To view the resulting spreadsheet in Google Drive, execute cloud_drive_browse("results/mtcars_summary.xlsx").

Just as we wrote the summary to an xlsx file, we can also read from it using cloud_drive_read("results/mtcars_summary.xlsx").

It’s noteworthy that the writing and reading methods are determined automatically based on the file extension. For instance, “.xlsx” utilizes writexl::write_xlsx() for reading, whereas “.csv” employs readr::write_csv. A comprehensive list of default methods is available in the documentation of cloud_drive_write() and cloud_drive_read() functions.

Additionally, cloudfs offers flexibility by allowing custom writing and reading methods. For instance, our earlier scatterplot could have been written directly to Google Drive, bypassing local file generation:

cloud_drive_write(
  p, "plots/scatterplot.png",
  fun = \(x, file) 
    ggsave(plot = x, filename = file)
)

Operations on multiple files at once

Suppose multiple CSV files have been uploaded to the “data” folder and we intend to download them locally. Instead of invoking cloud_s3_download() for each file, a more efficient approach is available.

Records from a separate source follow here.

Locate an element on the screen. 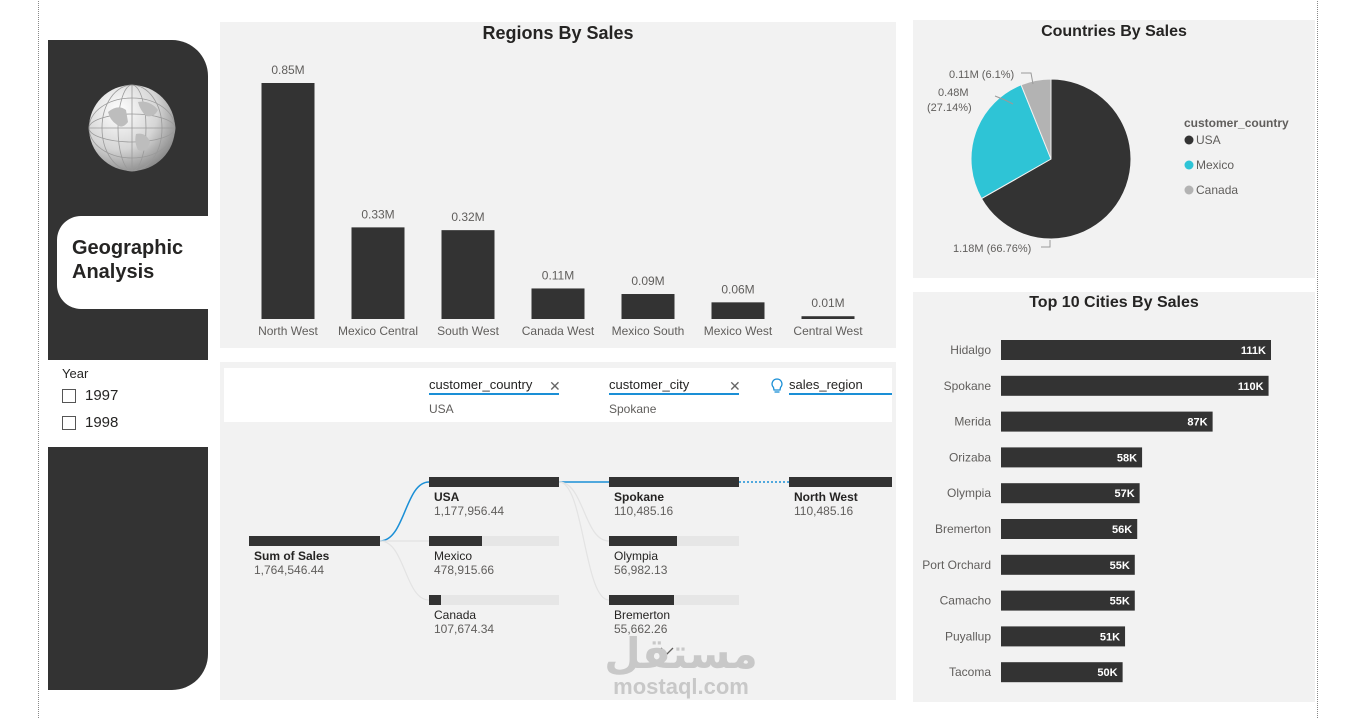 This screenshot has width=1359, height=718. field-value: Spokane is located at coordinates (633, 409).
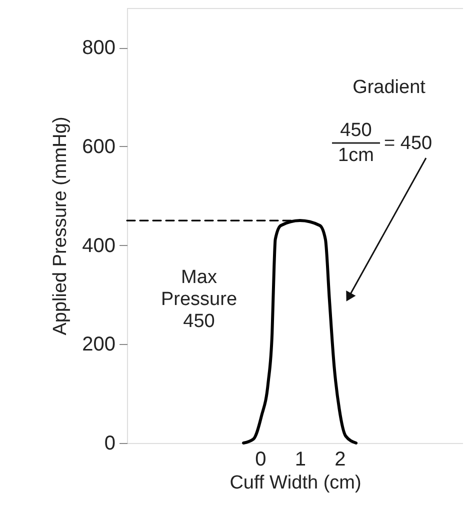 This screenshot has width=466, height=517. I want to click on annotation: 1cm, so click(356, 156).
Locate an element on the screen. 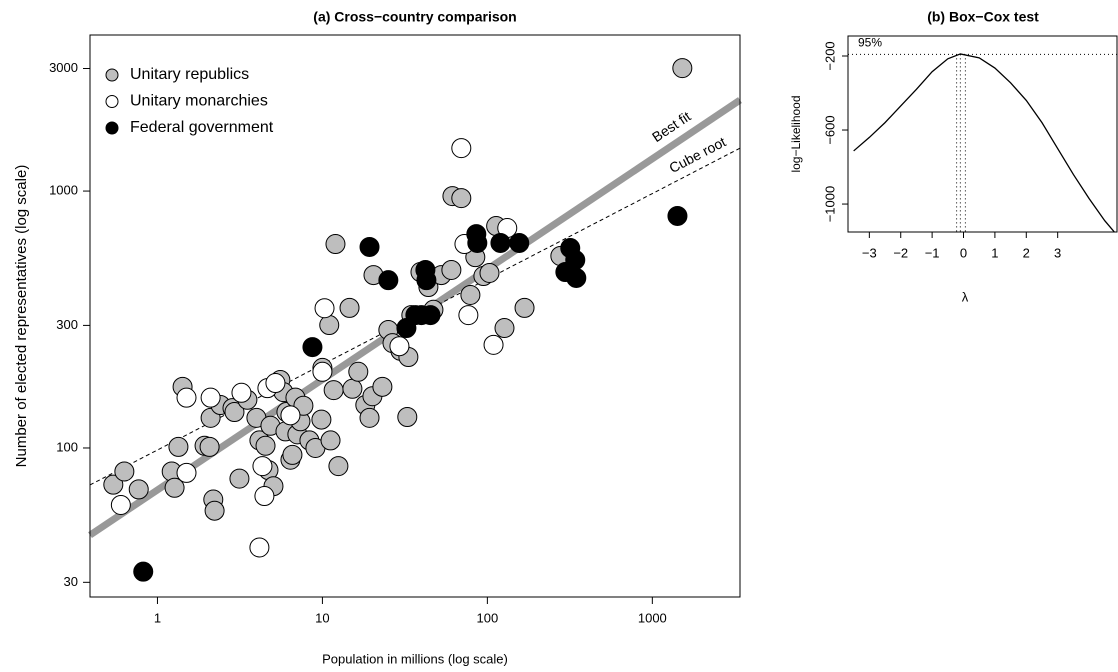  x-tick-label: 3 is located at coordinates (1058, 252).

But first, let’s generate a few sample files for demonstration purposes.

cloud_drive_write(datasets::airquality, "data/airquality.csv")
cloud_drive_write(datasets::trees, "data/trees.csv")
cloud_drive_write(datasets::beaver1, "data/beaver1.csv")

Listing the contents of the “data” folder gives us the following:

cloud_drive_ls("data")
#> # A tibble: 3 × 5
#>   name           type  last_modified       size_b id      
#>   <chr>          <chr> <dttm>               <dbl> <drv_id>
#> 1 airquality.csv csv   2023-09-12 08:04:46   2890 1CXTi1A…
#> 2 beaver1.csv    csv   2023-09-12 08:04:50   1901 1Fg4s1O…
#> 3 trees.csv      csv   2023-09-12 08:04:48    400 1vDYBVt…

cloudfs offers bulk functions that simplify the management of multiple files simultaneously. For instance, to download all files listed above use cloud_drive_download_bulk():

cloud_drive_ls("data") %>% 
  cloud_drive_download_bulk()

This action automatically downloads the datasets to a local “data” directory, replicating the same structure as on Google Drive.

To read several CSV files from the “data” folder on Google Drive into a consolidated list, execute:

all_data <- 
  cloud_drive_ls("data") %>% 
  cloud_drive_read_bulk()

To upload a collection of objects, such as ggplot visualizations, to Google Drive, first group them in a named list. Then, utilize the cloud_object_ls() function to generate a dataframe akin to the output of cloud_drive_ls(). Finally, execute cloud_drive_write_bulk() to complete the upload.

library(ggplot2)
p1 <- ggplot(mtcars, aes(mpg, disp)) + geom_point()
p2 <- ggplot(mtcars, aes(cyl)) + geom_bar()

plots_list <- 
  list("plot_1" = p1, "plot_2" = p2) %>% 
  cloud_object_ls(path = "plots", extension = "png", suffix = "_newsletter")

plots_list %>% 
  cloud_drive_write_bulk(fun = \(x, file) ggsave(plot = x, filename = file))

For bulk uploads of local files to Google Drive, utilize the cloud_local_ls() function. For instance, to upload all PNG files from the local “plots” directory to Google Drive:

cloud_local_ls("plots") %>% 
  filter(type == "png") %>% 
  cloud_drive_upload_bulk()

S3 functions

For Amazon S3 interactions, we offer a parallel set of functions similar to those designed for Google Drive. These dedicated S3 functions are easily identifiable, beginning with the prefix cloud_s3_.